> EXERCISE AIM:
Copy the records below word for word, leaving every line unchanged.

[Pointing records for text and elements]
***
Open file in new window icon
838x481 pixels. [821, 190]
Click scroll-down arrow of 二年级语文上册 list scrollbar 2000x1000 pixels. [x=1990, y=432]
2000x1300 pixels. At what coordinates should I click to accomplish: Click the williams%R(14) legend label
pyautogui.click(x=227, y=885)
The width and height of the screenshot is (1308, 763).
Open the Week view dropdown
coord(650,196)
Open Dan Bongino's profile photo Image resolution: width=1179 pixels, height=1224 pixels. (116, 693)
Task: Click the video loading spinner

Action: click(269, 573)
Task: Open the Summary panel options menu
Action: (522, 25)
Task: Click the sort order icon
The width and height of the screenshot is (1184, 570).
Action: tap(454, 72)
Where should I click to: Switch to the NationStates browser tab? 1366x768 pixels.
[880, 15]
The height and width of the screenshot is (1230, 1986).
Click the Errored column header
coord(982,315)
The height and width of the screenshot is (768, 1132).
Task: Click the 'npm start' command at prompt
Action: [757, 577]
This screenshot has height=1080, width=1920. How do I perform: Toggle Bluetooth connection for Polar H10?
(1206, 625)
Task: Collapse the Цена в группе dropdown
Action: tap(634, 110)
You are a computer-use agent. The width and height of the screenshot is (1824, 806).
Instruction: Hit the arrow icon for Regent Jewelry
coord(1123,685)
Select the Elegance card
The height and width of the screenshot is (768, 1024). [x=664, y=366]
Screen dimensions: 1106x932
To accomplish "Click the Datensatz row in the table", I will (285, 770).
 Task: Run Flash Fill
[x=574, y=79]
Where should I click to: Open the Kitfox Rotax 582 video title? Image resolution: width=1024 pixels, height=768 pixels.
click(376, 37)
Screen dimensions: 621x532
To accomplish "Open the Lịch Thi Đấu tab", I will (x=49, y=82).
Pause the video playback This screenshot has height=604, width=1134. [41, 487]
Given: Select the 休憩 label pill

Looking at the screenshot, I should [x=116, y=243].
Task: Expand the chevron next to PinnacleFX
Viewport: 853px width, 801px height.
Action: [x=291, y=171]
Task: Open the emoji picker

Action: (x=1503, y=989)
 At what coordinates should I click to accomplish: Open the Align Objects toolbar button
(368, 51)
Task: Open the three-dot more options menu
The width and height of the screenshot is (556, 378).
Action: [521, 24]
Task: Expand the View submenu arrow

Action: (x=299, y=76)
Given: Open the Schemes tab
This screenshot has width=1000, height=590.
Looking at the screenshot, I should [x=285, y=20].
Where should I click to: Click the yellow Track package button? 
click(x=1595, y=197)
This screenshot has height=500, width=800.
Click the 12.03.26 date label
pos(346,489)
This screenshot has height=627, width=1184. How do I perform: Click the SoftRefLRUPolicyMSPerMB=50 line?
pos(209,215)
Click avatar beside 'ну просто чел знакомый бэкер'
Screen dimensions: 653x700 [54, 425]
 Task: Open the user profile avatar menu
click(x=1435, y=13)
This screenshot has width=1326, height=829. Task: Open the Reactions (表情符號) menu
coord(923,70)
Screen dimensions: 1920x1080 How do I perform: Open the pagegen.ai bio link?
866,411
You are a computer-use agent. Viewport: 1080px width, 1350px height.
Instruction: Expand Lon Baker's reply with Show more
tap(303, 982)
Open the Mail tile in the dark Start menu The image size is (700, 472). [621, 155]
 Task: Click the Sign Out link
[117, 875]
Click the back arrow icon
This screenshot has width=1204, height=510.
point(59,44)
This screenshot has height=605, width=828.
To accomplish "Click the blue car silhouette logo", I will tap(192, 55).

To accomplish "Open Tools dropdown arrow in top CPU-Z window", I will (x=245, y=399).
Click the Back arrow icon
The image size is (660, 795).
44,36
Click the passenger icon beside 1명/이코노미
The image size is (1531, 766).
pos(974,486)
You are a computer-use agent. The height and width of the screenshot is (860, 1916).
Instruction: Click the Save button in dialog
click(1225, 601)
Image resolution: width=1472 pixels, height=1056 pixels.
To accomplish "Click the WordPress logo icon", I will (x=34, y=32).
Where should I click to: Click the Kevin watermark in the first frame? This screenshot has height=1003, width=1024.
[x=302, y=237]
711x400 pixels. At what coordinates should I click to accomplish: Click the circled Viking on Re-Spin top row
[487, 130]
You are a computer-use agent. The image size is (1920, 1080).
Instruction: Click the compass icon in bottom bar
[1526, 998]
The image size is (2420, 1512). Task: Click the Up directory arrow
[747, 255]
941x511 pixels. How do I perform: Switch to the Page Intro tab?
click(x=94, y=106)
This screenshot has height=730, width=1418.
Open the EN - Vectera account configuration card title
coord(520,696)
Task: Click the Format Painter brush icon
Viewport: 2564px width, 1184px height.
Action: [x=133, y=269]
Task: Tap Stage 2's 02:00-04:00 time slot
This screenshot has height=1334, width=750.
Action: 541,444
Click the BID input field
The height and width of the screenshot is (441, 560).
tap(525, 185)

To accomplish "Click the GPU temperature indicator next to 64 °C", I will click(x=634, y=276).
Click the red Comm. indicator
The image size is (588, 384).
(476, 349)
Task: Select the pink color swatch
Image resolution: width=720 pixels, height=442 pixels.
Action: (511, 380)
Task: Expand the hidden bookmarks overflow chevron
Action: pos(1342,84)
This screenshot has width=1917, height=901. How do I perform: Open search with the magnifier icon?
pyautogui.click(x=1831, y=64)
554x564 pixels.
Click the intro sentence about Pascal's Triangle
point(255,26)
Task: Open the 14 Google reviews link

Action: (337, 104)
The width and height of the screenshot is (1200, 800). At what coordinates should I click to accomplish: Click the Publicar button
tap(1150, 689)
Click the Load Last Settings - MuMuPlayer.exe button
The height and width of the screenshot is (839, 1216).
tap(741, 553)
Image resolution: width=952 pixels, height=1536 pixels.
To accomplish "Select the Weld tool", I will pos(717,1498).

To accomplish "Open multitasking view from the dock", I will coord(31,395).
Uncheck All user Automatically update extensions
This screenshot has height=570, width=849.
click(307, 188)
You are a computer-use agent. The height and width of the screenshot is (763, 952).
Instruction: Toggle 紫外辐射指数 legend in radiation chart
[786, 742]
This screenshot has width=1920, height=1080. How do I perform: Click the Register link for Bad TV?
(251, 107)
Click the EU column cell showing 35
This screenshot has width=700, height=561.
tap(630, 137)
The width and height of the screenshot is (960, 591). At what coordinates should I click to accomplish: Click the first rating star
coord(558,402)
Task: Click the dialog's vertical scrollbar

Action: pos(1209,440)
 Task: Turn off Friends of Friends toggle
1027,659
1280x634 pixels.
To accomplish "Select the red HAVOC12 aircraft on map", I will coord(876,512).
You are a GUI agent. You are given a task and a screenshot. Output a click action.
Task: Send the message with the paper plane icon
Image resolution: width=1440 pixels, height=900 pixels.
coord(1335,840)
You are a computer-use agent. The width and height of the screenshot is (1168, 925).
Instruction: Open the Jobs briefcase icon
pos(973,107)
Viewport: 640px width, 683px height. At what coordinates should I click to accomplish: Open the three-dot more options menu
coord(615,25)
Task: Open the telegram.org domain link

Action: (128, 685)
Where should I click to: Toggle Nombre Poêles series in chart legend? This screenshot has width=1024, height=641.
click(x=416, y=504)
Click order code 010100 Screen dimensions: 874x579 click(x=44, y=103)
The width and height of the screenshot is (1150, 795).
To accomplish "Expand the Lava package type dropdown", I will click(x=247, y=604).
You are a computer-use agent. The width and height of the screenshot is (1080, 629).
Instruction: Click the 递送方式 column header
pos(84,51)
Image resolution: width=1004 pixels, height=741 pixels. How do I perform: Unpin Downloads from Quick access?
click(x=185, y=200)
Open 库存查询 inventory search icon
***
> PROBLEM SOLUTION:
Open file in new window icon
838x481 pixels. [821, 190]
Click scroll-down arrow of 二年级语文上册 list scrollbar 2000x1000 pixels. [x=1990, y=432]
2000x1300 pixels. At what coordinates should I click to accomplish: Click the williams%R(14) legend label
pyautogui.click(x=227, y=885)
The width and height of the screenshot is (1308, 763).
Open the Week view dropdown
coord(650,196)
Open Dan Bongino's profile photo Image resolution: width=1179 pixels, height=1224 pixels. (116, 693)
Task: Click the video loading spinner

Action: click(269, 573)
Task: Open the Summary panel options menu
Action: (522, 25)
Task: Click the sort order icon
The width and height of the screenshot is (1184, 570).
Action: tap(454, 72)
Where should I click to: Switch to the NationStates browser tab? 1366x768 pixels.
[880, 15]
The height and width of the screenshot is (1230, 1986).
Click the Errored column header
coord(982,315)
The height and width of the screenshot is (768, 1132).
Task: Click the 'npm start' command at prompt
Action: [757, 577]
This screenshot has height=1080, width=1920. How do I perform: Toggle Bluetooth connection for Polar H10?
(1206, 625)
Task: Collapse the Цена в группе dropdown
Action: tap(634, 110)
You are a computer-use agent. The width and height of the screenshot is (1824, 806).
Instruction: Hit the arrow icon for Regent Jewelry
coord(1123,685)
Select the Elegance card
The height and width of the screenshot is (768, 1024). [x=664, y=366]
Screen dimensions: 1106x932
To accomplish "Click the Datensatz row in the table", I will (285, 770).
 Task: Run Flash Fill
[x=574, y=79]
Where should I click to: Open the Kitfox Rotax 582 video title? Image resolution: width=1024 pixels, height=768 pixels.
click(376, 37)
Screen dimensions: 621x532
To accomplish "Open the Lịch Thi Đấu tab", I will (x=49, y=82).
Pause the video playback This screenshot has height=604, width=1134. [41, 487]
Given: Select the 休憩 label pill

Looking at the screenshot, I should [x=116, y=243].
Task: Expand the chevron next to PinnacleFX
Viewport: 853px width, 801px height.
Action: [x=291, y=171]
Task: Open the emoji picker

Action: (x=1503, y=989)
 At what coordinates should I click to accomplish: Open the Align Objects toolbar button
(368, 51)
Task: Open the three-dot more options menu
The width and height of the screenshot is (556, 378).
Action: [521, 24]
Task: Expand the View submenu arrow

Action: (x=299, y=76)
Given: Open the Schemes tab
This screenshot has width=1000, height=590.
Looking at the screenshot, I should [x=285, y=20].
Where should I click to: Click the yellow Track package button? 
click(x=1595, y=197)
This screenshot has height=500, width=800.
Click the 12.03.26 date label
pos(346,489)
This screenshot has height=627, width=1184. How do I perform: Click the SoftRefLRUPolicyMSPerMB=50 line?
pos(209,215)
Click avatar beside 'ну просто чел знакомый бэкер'
Screen dimensions: 653x700 [54, 425]
 Task: Open the user profile avatar menu
click(x=1435, y=13)
This screenshot has width=1326, height=829. Task: Open the Reactions (表情符號) menu
coord(923,70)
Screen dimensions: 1920x1080 How do I perform: Open the pagegen.ai bio link?
866,411
You are a computer-use agent. Viewport: 1080px width, 1350px height.
Instruction: Expand Lon Baker's reply with Show more
tap(303, 982)
Open the Mail tile in the dark Start menu The image size is (700, 472). [621, 155]
 Task: Click the Sign Out link
[117, 875]
Click the back arrow icon
This screenshot has width=1204, height=510.
point(59,44)
This screenshot has height=605, width=828.
To accomplish "Click the blue car silhouette logo", I will tap(192, 55).

To accomplish "Open Tools dropdown arrow in top CPU-Z window", I will (x=245, y=399).
Click the Back arrow icon
The image size is (660, 795).
44,36
Click the passenger icon beside 1명/이코노미
The image size is (1531, 766).
pos(974,486)
You are a computer-use agent. The height and width of the screenshot is (860, 1916).
Instruction: Click the Save button in dialog
click(1225, 601)
Image resolution: width=1472 pixels, height=1056 pixels.
To accomplish "Click the WordPress logo icon", I will (x=34, y=32).
Where should I click to: Click the Kevin watermark in the first frame? This screenshot has height=1003, width=1024.
[x=302, y=237]
711x400 pixels. At what coordinates should I click to accomplish: Click the circled Viking on Re-Spin top row
[487, 130]
You are a computer-use agent. The image size is (1920, 1080).
Instruction: Click the compass icon in bottom bar
[1526, 998]
The image size is (2420, 1512). Task: Click the Up directory arrow
[747, 255]
941x511 pixels. How do I perform: Switch to the Page Intro tab?
click(x=94, y=106)
This screenshot has height=730, width=1418.
Open the EN - Vectera account configuration card title
coord(520,696)
Task: Click the Format Painter brush icon
Viewport: 2564px width, 1184px height.
Action: [x=133, y=269]
Task: Tap Stage 2's 02:00-04:00 time slot
This screenshot has height=1334, width=750.
Action: 541,444
Click the BID input field
The height and width of the screenshot is (441, 560).
tap(525, 185)

To accomplish "Click the GPU temperature indicator next to 64 °C", I will click(x=634, y=276).
Click the red Comm. indicator
The image size is (588, 384).
(476, 349)
Task: Select the pink color swatch
Image resolution: width=720 pixels, height=442 pixels.
Action: (511, 380)
Task: Expand the hidden bookmarks overflow chevron
Action: pos(1342,84)
This screenshot has width=1917, height=901. How do I perform: Open search with the magnifier icon?
pyautogui.click(x=1831, y=64)
554x564 pixels.
Click the intro sentence about Pascal's Triangle
point(255,26)
Task: Open the 14 Google reviews link

Action: (337, 104)
The width and height of the screenshot is (1200, 800). At what coordinates should I click to accomplish: Click the Publicar button
tap(1150, 689)
Click the Load Last Settings - MuMuPlayer.exe button
The height and width of the screenshot is (839, 1216).
tap(741, 553)
Image resolution: width=952 pixels, height=1536 pixels.
To accomplish "Select the Weld tool", I will pos(717,1498).

To accomplish "Open multitasking view from the dock", I will coord(31,395).
Uncheck All user Automatically update extensions
This screenshot has height=570, width=849.
click(307, 188)
You are a computer-use agent. The height and width of the screenshot is (763, 952).
Instruction: Toggle 紫外辐射指数 legend in radiation chart
[786, 742]
This screenshot has width=1920, height=1080. How do I perform: Click the Register link for Bad TV?
(251, 107)
Click the EU column cell showing 35
This screenshot has width=700, height=561.
tap(630, 137)
The width and height of the screenshot is (960, 591). At what coordinates should I click to accomplish: Click the first rating star
coord(558,402)
Task: Click the dialog's vertical scrollbar

Action: pos(1209,440)
 Task: Turn off Friends of Friends toggle
1027,659
1280x634 pixels.
To accomplish "Select the red HAVOC12 aircraft on map", I will coord(876,512).
You are a GUI agent. You are given a task and a screenshot. Output a click action.
Task: Send the message with the paper plane icon
Image resolution: width=1440 pixels, height=900 pixels.
coord(1335,840)
You are a computer-use agent. The width and height of the screenshot is (1168, 925).
Instruction: Open the Jobs briefcase icon
pos(973,107)
Viewport: 640px width, 683px height. At what coordinates should I click to accomplish: Open the three-dot more options menu
coord(615,25)
Task: Open the telegram.org domain link

Action: (128, 685)
Where should I click to: Toggle Nombre Poêles series in chart legend? This screenshot has width=1024, height=641.
click(x=416, y=504)
Click order code 010100 Screen dimensions: 874x579 click(x=44, y=103)
The width and height of the screenshot is (1150, 795).
To accomplish "Expand the Lava package type dropdown", I will click(x=247, y=604).
You are a computer-use agent. The width and height of the screenshot is (1080, 629).
Instruction: Click the 递送方式 column header
pos(84,51)
Image resolution: width=1004 pixels, height=741 pixels. How do I perform: Unpin Downloads from Quick access?
click(x=185, y=200)
Open 库存查询 inventory search icon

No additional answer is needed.